Employers must review their internal policies to ensure that they have adequate procedures to prevent sexual harassment in the workplace and to respond to and manage complaints appropriately.
Following the recent allegations of sexual assault and harassment against Hollywood heavyweight Harvey Weinstein, employers in Australia are seeing a spike in the number of reported sexual harassment claims in their workplaces.
As the number of sexual harassment and assault allegations continue to increase against Harvey Weinstein, the story has sparked a wider conversation about the prevalence of sexual harassment in the workplace.
Outside of Hollywood, reported incidences of sexual harassment are also on the rise and a survey conducted by the Australian Human Rights Commission found that 1 in 4 women surveyed had been sexually harassed at work in the past five years.

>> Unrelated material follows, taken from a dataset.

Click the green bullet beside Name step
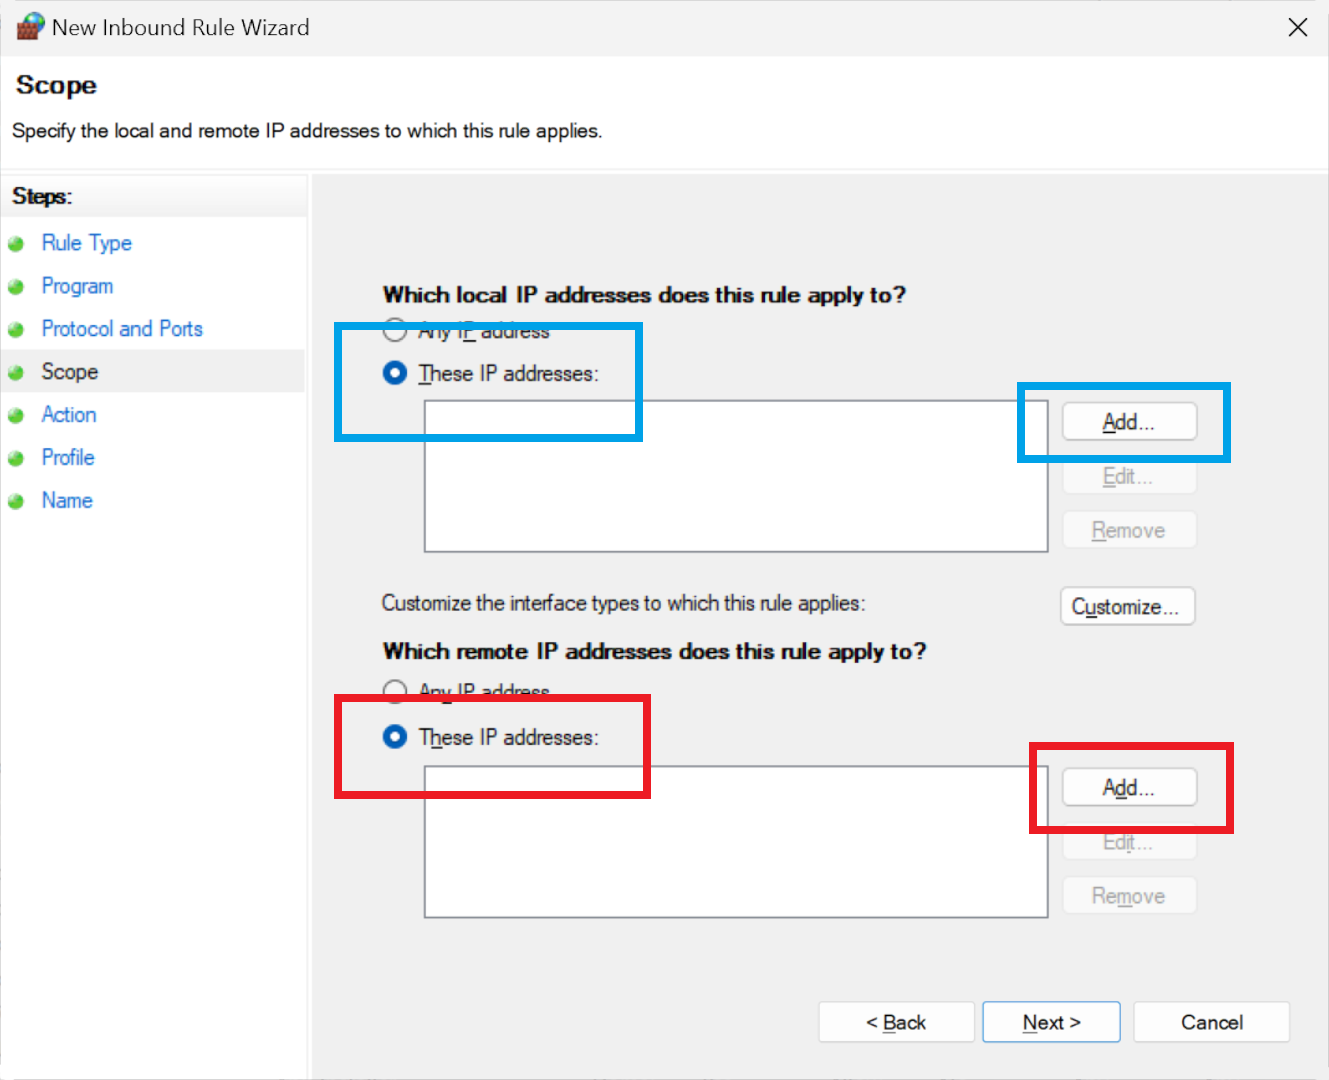Viewport: 1329px width, 1080px height. pos(16,502)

Review your policies and implement appropriate workplace training
In light of this increased public awareness, employers must review their internal policies to ensure that they have adequate procedures to prevent sexual harassment in the workplace and to respond to and manage complaints appropriately.
A robust sexual harassment policy should include the following measures:
- outline the internal procedures for making a complaint, carrying out an investigation and implementing disciplinary procedures;
- provide a clear definition of what does and does not constitute sexual harassment;
- emphasise that sexual harassment is unlawful behaviour and may constitute a criminal offence in certain circumstances;
- provide adequate training of senior staff, managers and HR who are responsible for monitoring workplace behaviour;
- summarise the options available for dealing with a sexual harassment complaint including the provision of counselling and support services; and
- outline the potential consequences for breach of the policy.

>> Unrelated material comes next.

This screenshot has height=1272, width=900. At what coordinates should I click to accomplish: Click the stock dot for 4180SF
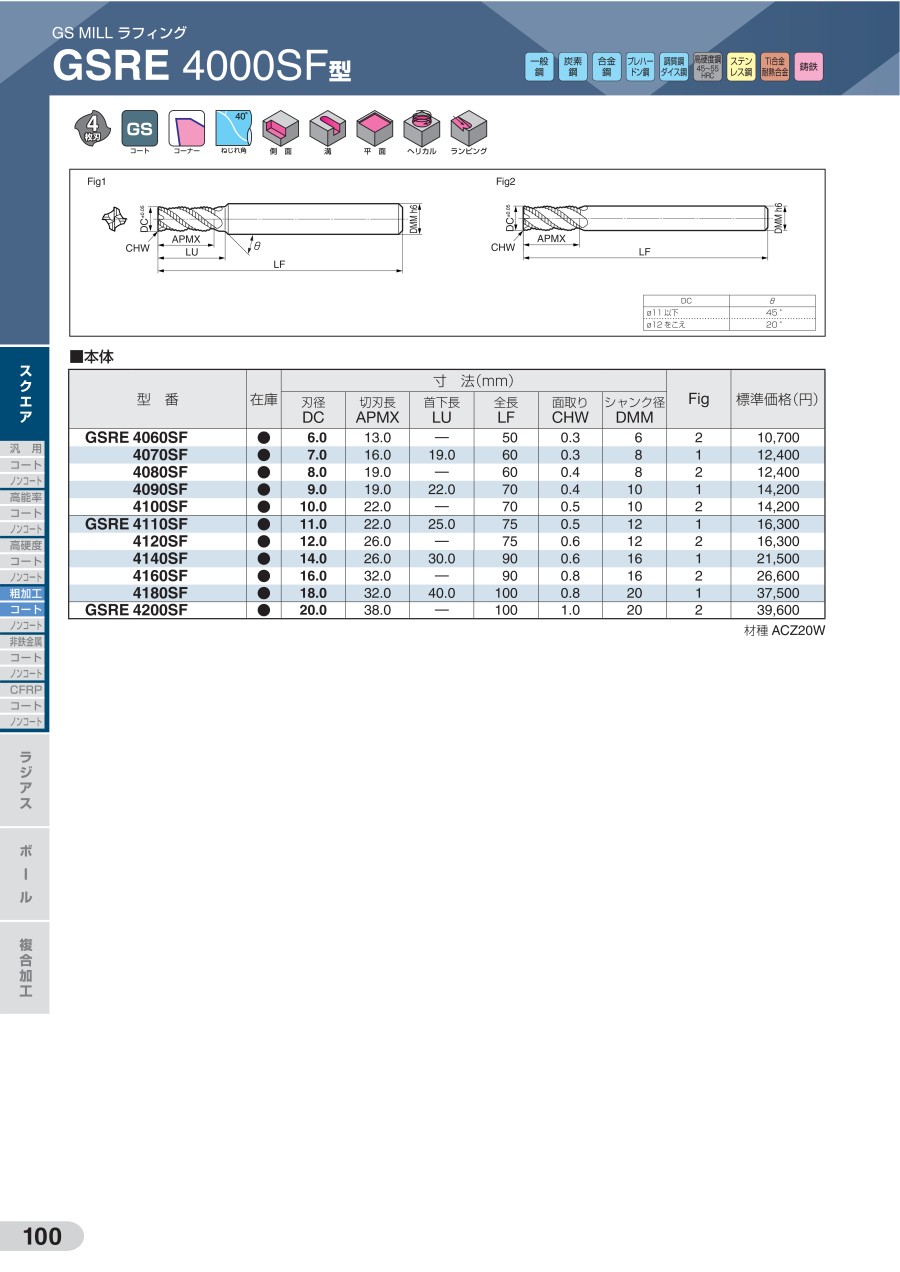[264, 593]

While having a policy in place is an important step in combatting this behaviour, failing to implement and communicate the policy to all workplace staff will undermine any formal procedures in place.
It is therefore crucial that the standard of behaviour expected by employees is clearly understood by all and is led from the top down in organisations. Achieving this may include, but is not limited to, conducting workplace-wide training and providing a copy of the policy to all staff.
One positive that has come out of the Weinstein scandal is the increased dialogue on the need to address sexual harassment in the workplace. In response to this cultural shift, employers need to ensure that:
- internal measures and policies are in place which prevent sexual harassment in the workplace and set out measures to respond to potential claims should they arise; and
- all staff are properly educated on accepted workplace behaviours to reduce instances of harassment and create a workplace culture that is both supportive of employees and responsive to complaints.